Accepted as a known edge case: the JW typesetting convention inflates word counts for certain pairs. More aggressive filtering (stripping punctuation before counting) would catch these but it introduces complexity disproportionate to the scale of the problem.
Correction made this session: An earlier explanation stated that .split() it treats punctuation as separate whitespace-delimited tokens. This is incorrect. The correct explanation is above. Verified by independent research.
Diacritic integrity confirmed at scale: 91,389 of 93,859 rows (97.4%) contain ĩ or ũ. Rows without these specific diacritics are valid Kikuyu text using other vowel forms.
Numbers
Fragment filter (< 3 words either side)
- Before: 94,242 — After: 93,862 — Removed: 380
Deduplication
- Before: 93,862 — After: 93,859 — Removed: 3
Total removed: 383 rows Retention rate: 99.6%
Concepts understood this session
The .fillna('') function replaces null values: this does not include whitespace. | is logical OR producing a boolean mask. It is not a piping command as one would see in a command line interface. [:60] truncates display, does not filter rows (corrected). & keeps rows where both conditions are true; | keeps rows where either is true. random_state pins the shuffle for reproducibility. .split() splits on whitespace only, and it has no awareness of punctuation.
Decisions made
Three-word threshold confirmed appropriate by examples. "Princess" edge case accepted as known noise with correct mechanism now recorded. Proceeding with 93,859 cleaned pairs.
Open questions
Whether the JW typesetting convention (spaces around punctuation) affects enough pairs to warrant a regex-based pre-filter that strips punctuation before counting. Scale unknown — not prioritised.
Next step
Step 5: train/val/test split (90% / 5% / 5%) on the 93,859 cleaned pairs.
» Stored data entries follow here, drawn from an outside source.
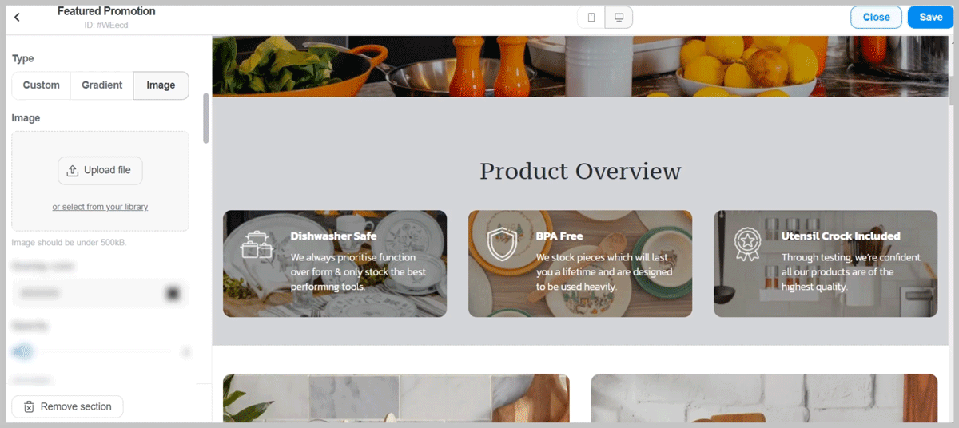959x428 pixels.
Task: Select the Custom type option
Action: (x=42, y=85)
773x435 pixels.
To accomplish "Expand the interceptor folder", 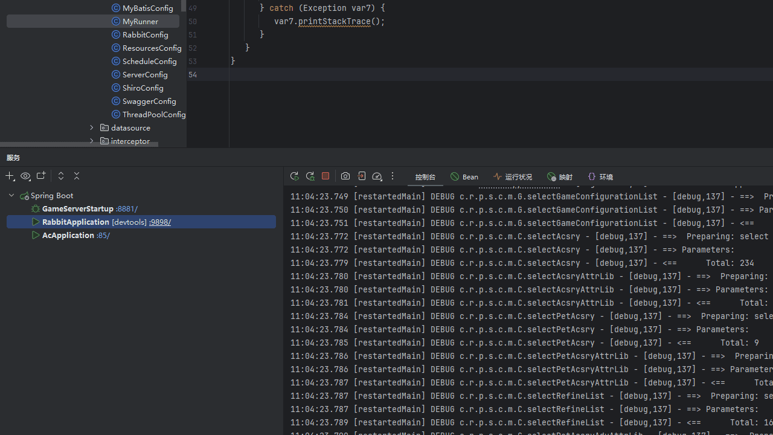I will pyautogui.click(x=92, y=141).
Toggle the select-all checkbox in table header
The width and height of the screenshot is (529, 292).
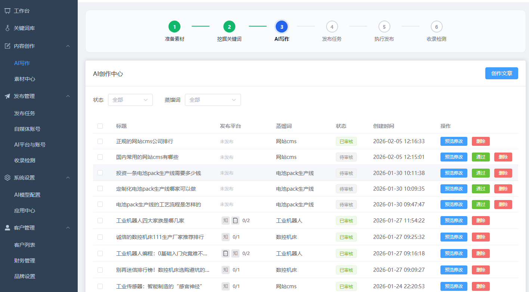point(100,126)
Data Preprocessing: Splitting and JSONL conversion
What was done
Split the 93,859 cleaned pairs into train, validation, and test sets. Converted all three to JSONL format for MLX-LM training.
Split results
Train (90%)
- Rows: 84,473
Validation (5%)
- Rows: 4,693
Test (5%)
- Rows: 4,693
Total check: 84,473 + 4,693 + 4,693 = 93,859 ✓
Shuffled with random_state=42 before splitting. All future runs reproduce the same split.
JSONL format
Each entry follows the MLX-LM instruction format:
{"prompt": "Translate to Kikuyu: {eng}", "response": "{kik}"}
Diacritics verified intact across all three files. Written with ensure_ascii=False and encoding='utf-8'.
Step 6 status
CGIAR agricultural pairs and Bloom Library download deferred. These datasets feed Stage 2 Diversification training, not Stage 1 Foundation. They do not block Checkpoint 2.
Training will be a continuous process, borrowing the agile principle of "every product is a versioned prototype."
Checkpoint 1 status
Complete for Stage 1 training purposes. The three JSONL files are the only inputs required for Checkpoint 2 (model setup) and Checkpoint 3 (Stage 1 training run).
Next step
Checkpoint 2: choose between NLLB-200-distilled-600M and Gemma 3 4B. Download the chosen base model. Verify tokeniser handles Kikuyu diacritics. Run a 10-step smoke test.